Screening a new era

After four years, Jesuit High School’s one-to-one iPad program is no more. Beginning in the 2017-2018 school year, families will choose the device that their son brings to school. The primary purposes of this change are cost affordability and user comfort level.

The change is based on “the desire for students to be able to produce original work, customize their learning experience, [and fulfill] the budgetary realities of each family,” according to a bulletin on

The one-to-one iPad program has been one of the hallmarks of Jesuit’s modern educational system, requiring students to bring an iPad to school since the 2013-2014 school year. The purpose was to personalize the resources available to students and to prepare students for the rapidly advancing world of technology.

“Before we had students bring their [iPads], their encounters with technology took place almost entirely outside of the classroom,” said Mr. Colin O’Connor ‘04, a member of the Technology Committee involved in the original implementation of the program.

Despite 2012-2013 testings of “iPad carts,” the carts were unwieldy and less efficient than personal devices, and did not provide Jesuit faculty with much insight into how the devices would affect their program. Thus, once the program was implemented, it took both teachers and students a while to adjust.

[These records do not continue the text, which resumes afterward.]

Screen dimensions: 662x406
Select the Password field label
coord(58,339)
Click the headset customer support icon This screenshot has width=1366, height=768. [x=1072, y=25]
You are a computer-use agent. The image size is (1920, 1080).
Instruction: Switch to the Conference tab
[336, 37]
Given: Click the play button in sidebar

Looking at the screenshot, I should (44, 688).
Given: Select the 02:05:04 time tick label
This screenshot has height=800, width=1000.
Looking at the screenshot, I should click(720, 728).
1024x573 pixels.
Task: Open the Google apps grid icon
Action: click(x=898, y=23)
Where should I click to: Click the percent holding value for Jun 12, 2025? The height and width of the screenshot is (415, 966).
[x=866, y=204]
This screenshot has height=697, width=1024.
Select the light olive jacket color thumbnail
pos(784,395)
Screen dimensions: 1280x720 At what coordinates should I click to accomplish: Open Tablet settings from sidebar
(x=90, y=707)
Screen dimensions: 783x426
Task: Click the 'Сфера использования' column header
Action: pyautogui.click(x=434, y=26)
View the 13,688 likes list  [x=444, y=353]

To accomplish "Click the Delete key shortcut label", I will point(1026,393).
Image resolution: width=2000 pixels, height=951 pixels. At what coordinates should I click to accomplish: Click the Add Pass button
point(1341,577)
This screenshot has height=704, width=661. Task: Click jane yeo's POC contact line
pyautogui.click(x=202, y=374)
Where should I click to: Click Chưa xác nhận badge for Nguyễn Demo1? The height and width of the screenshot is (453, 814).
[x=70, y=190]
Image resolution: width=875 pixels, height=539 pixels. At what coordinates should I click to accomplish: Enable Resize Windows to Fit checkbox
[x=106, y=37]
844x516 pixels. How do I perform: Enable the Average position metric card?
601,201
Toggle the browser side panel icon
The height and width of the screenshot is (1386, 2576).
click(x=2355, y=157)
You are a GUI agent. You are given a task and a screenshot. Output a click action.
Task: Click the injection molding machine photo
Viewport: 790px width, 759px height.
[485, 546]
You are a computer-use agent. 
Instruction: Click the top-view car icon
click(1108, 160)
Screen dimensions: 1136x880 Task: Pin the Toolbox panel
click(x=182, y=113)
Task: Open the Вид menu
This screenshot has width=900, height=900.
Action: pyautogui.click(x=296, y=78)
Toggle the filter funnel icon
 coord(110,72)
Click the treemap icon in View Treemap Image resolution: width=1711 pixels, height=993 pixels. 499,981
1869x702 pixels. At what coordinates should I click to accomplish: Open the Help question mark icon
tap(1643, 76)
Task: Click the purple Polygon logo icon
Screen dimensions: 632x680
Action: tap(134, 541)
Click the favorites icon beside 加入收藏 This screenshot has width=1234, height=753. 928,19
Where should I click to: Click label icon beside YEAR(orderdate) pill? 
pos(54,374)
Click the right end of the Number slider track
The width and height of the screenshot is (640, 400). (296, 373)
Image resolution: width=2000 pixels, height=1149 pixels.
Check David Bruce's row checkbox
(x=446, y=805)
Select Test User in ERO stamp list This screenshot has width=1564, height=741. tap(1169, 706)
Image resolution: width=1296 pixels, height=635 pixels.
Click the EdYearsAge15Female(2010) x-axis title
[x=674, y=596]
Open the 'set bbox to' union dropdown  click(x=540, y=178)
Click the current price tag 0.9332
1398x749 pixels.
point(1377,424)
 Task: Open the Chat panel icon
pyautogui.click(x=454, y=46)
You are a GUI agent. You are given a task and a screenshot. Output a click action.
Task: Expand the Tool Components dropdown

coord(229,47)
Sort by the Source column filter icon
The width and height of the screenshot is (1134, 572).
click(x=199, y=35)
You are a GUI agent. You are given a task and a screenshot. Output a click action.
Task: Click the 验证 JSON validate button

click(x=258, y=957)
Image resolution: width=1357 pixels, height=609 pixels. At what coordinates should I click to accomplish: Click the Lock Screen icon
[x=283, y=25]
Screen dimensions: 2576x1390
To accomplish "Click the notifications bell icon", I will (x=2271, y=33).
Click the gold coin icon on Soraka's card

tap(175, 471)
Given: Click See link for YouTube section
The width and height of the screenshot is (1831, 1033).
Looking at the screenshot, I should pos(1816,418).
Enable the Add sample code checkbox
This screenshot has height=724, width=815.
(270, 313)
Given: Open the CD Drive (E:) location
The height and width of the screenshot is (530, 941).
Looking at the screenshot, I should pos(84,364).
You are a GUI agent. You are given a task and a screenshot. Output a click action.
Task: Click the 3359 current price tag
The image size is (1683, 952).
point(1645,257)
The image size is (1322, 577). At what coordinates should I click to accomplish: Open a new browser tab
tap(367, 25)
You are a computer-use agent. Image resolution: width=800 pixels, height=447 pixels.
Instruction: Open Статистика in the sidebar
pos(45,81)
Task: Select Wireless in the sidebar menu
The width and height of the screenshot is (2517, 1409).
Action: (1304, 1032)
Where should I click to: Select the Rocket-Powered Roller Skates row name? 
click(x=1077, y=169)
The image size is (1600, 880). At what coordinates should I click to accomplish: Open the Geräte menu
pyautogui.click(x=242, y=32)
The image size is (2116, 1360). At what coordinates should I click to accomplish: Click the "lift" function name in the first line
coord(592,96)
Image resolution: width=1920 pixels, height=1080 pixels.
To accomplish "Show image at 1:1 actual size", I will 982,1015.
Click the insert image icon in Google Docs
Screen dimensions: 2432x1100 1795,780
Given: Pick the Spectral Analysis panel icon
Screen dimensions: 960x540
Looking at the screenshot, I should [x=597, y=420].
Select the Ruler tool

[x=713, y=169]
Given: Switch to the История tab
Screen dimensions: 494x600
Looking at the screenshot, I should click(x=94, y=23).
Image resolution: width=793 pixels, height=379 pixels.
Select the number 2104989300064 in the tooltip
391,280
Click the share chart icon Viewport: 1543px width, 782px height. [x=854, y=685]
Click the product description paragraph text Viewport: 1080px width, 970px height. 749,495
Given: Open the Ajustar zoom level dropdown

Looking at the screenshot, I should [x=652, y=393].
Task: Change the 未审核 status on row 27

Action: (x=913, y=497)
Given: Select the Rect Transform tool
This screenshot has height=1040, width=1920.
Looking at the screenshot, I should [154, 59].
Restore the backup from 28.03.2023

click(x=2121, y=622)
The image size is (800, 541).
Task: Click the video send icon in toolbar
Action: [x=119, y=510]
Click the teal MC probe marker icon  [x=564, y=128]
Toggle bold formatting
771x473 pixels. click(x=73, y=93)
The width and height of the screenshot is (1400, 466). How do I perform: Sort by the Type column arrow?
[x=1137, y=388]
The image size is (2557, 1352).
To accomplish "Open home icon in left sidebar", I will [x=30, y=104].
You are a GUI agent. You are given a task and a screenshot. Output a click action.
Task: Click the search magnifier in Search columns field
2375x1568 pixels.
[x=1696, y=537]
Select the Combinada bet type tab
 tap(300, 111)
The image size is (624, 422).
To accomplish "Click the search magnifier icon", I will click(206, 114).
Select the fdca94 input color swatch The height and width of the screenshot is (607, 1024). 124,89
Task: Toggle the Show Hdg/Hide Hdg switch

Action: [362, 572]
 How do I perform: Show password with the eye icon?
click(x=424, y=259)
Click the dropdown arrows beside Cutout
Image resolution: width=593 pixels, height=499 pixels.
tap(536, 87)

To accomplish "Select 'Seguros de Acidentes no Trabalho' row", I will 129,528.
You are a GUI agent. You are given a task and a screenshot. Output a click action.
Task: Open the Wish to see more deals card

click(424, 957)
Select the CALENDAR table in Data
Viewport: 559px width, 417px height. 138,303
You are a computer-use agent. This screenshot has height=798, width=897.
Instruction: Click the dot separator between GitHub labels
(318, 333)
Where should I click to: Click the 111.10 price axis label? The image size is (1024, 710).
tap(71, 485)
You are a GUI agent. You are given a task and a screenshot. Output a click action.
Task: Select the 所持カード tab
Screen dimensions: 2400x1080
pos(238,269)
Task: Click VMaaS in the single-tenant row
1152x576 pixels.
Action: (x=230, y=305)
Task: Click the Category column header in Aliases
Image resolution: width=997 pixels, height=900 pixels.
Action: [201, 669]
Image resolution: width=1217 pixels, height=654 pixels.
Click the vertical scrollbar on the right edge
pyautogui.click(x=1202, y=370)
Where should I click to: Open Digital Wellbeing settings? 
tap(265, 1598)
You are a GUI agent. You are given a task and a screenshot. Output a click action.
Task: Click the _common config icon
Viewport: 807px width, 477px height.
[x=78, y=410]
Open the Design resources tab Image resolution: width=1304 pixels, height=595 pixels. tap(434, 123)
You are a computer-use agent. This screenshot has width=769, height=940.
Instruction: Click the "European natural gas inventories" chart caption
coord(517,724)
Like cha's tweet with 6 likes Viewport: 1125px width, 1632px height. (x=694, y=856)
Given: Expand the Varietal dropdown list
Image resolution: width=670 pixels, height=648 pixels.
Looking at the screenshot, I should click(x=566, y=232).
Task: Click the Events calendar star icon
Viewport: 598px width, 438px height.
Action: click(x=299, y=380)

“[Students] went from having a no-phones policy [on campus] to a one-to-one iPad program in the span of a year or so,” Mr. O’Connor said.

Over the past four years, ten wireless access points on campus became 80. Utilities by Google such as Classroom, Docs, and Drive have served as major staples in Jesuit’s curriculum. Apps such as Hudl help Jesuit students in their athletic efforts, allowing them to keep track of their performance and statistics.

Regarding the newest change in the program, Jesuit is going where no other Jesuit school has gone before.

“We are the only Jesuit high school that has gone from one-to-one iPad program to BYOD (Bring Your Own Device),” Mr. Smith said. “We‘re on our own path.”

One of the most important aspects of this newer transition has been the opportunity for students to choose a device they can work best with.

The school desires a shift in the focus of the program to turn students into individuals capable of creating new content with their devices, ranging from drawn art to programmed software.

“[We want them] to be able to develop their own experience of how they learn at Jesuit High School,”  Mr. Smith said.

This new era of technology at Jesuit ushers in the second phase of the individualized device program, with hopes of an improved facility for students and teachers alike.